Collected data entries
/---

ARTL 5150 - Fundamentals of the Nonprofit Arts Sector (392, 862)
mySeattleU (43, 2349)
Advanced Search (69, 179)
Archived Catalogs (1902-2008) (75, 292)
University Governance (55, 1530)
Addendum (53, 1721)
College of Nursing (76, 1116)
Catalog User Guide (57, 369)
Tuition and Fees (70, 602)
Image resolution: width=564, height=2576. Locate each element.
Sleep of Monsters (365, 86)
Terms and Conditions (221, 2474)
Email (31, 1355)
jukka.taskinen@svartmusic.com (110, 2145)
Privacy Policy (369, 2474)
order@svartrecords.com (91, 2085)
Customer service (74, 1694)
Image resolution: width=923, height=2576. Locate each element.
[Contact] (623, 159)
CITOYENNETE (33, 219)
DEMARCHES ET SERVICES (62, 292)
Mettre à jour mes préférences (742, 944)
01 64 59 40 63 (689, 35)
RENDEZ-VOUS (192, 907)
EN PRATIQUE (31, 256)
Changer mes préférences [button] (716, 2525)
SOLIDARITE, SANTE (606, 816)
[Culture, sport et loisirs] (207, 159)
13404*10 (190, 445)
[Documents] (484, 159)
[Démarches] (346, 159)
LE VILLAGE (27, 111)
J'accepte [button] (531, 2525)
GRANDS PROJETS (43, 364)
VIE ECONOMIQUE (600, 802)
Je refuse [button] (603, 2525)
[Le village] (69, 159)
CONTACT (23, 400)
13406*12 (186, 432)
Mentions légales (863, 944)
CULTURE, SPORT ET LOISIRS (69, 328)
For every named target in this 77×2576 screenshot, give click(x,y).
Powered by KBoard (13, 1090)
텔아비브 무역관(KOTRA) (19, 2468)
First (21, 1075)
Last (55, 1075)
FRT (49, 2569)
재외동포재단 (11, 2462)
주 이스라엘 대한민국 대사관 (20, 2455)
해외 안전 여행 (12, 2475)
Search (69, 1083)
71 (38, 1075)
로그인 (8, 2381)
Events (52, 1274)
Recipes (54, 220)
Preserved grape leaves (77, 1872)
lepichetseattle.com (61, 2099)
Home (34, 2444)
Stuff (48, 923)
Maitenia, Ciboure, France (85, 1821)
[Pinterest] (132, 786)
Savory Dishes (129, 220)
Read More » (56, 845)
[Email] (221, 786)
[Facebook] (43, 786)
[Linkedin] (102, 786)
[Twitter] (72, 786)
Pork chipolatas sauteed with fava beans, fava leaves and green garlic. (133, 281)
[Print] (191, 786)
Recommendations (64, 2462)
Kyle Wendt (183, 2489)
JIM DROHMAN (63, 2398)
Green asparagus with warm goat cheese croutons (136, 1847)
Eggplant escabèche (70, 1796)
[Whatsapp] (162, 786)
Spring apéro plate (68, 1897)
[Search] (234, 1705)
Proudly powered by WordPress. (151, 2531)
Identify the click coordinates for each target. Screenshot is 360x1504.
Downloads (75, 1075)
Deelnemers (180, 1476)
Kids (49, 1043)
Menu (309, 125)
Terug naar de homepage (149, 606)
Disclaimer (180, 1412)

\---

# PROBLEM
Only the lines with the string "préférences" are wanted; pick them out of the records above and copy them.

# TASK OUTPUT
Mettre à jour mes préférences (742, 944)
Changer mes préférences [button] (716, 2525)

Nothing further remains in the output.